Hanover County is set to become the first in Virginia to erect a school with no gendered bathrooms for the 2024-2025 school year.
The current third through fifth grade John M. Gandy Elementary School will consolidate with the pre-k through second grade Henry Clay Elementary School in a new building that will feature gender-neutral bathrooms, according to The Roanoke Times. The new building will have separate toilet rooms in each wing of every floor for use by second through fifth graders.
The designers of the new school told the school board at a July 12 meeting that all stalls will boast complete privacy with floor to ceiling partitions. Sinks for washing will additionally be located in hallways. A Hanover County Public School spokesperson cited “student safety” and an intended decrease in “potential damage to the bathrooms” as a goal of the design.
Hanover County’s newly announced school design follows months of controversy after the school board failed to adopt changes in line with the Virginia Department of Education’s 2020 guidelines concerning the treatment of transgender and binary students. Richmond’s Channel 6 News reported that the American Civil Liberties Union of Virginia filed a lawsuit against the school board following a vote last November not to adopt a policy that would allow transgender students to use the bathroom of the gender with which they identify.
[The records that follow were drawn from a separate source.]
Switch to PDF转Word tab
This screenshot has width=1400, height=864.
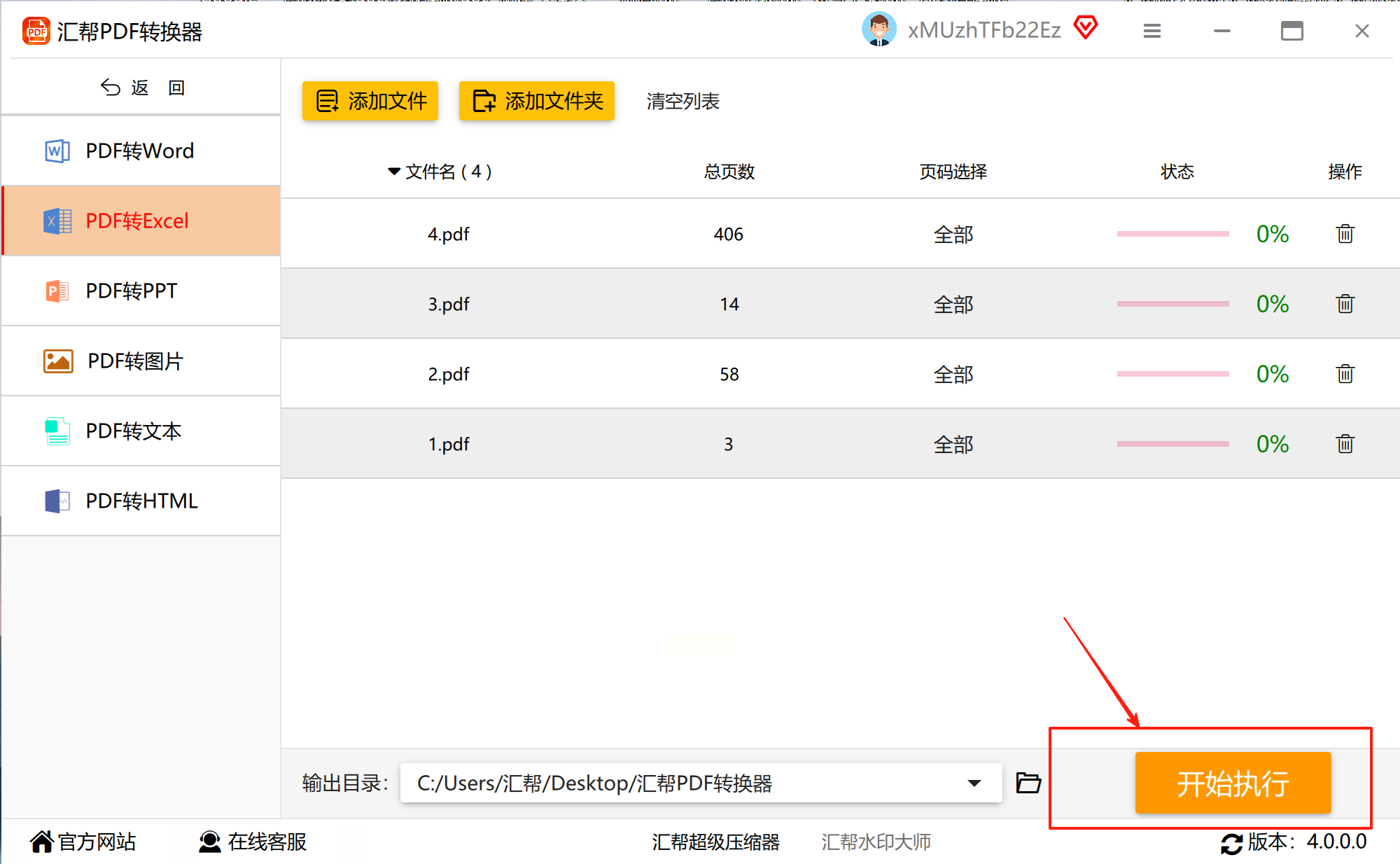[x=140, y=151]
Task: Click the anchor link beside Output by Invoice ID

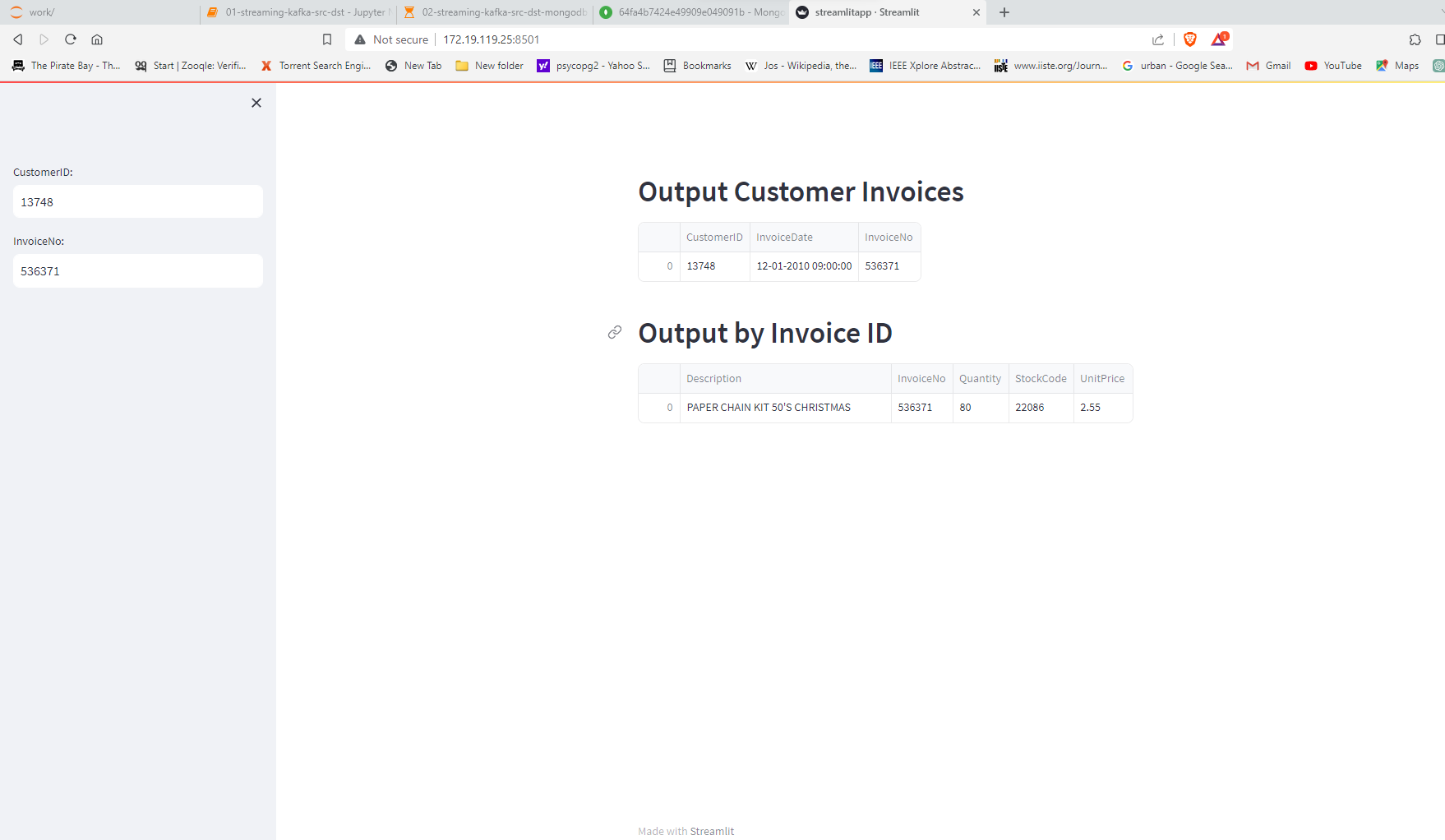Action: pyautogui.click(x=614, y=333)
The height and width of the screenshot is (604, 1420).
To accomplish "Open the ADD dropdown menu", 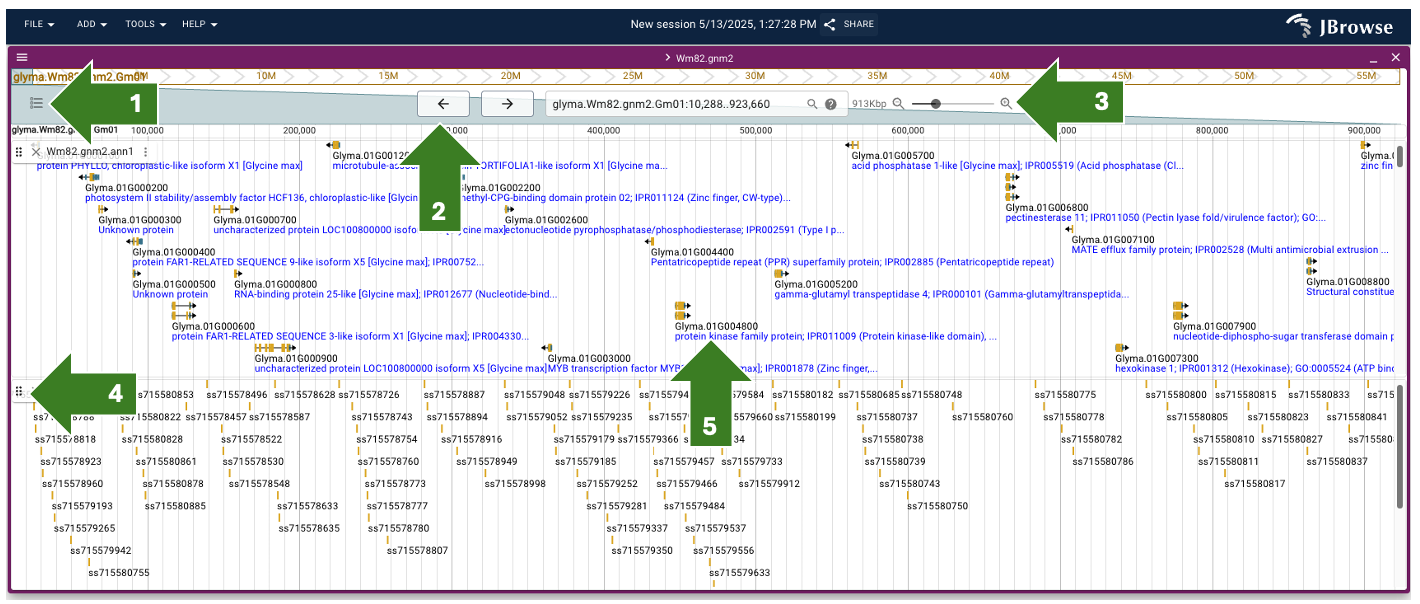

Parents of transgender students represented in the suit referenced their children’s vulnerability and bullying.
The Virginia policy, however, fails to consider the safety of students who would have no choice about what gender student uses bathrooms and locker rooms alongside them. In a suit challenging the state’s new guidelines, the Family Foundations Freedom Law Center represented a concerned parent whose high school student must dress and undress in bathrooms and locker rooms shared by transgender students. By advancing transgender rights, the Virginia law patently fails to afford protection to non-transgender students, according to the suit.
Ongoing conversations about transgender rights in states align with intensified efforts on a national level to enshrine LGBTQI rights for minors. Assistant Health Secretary Admiral Rachel Levine, an openly transgender official, spoke recently of empowering transgender youth. Levine emphasized the importance of participation for transgender students in sports and ensuring access to “gender affirmation treatment in their state.”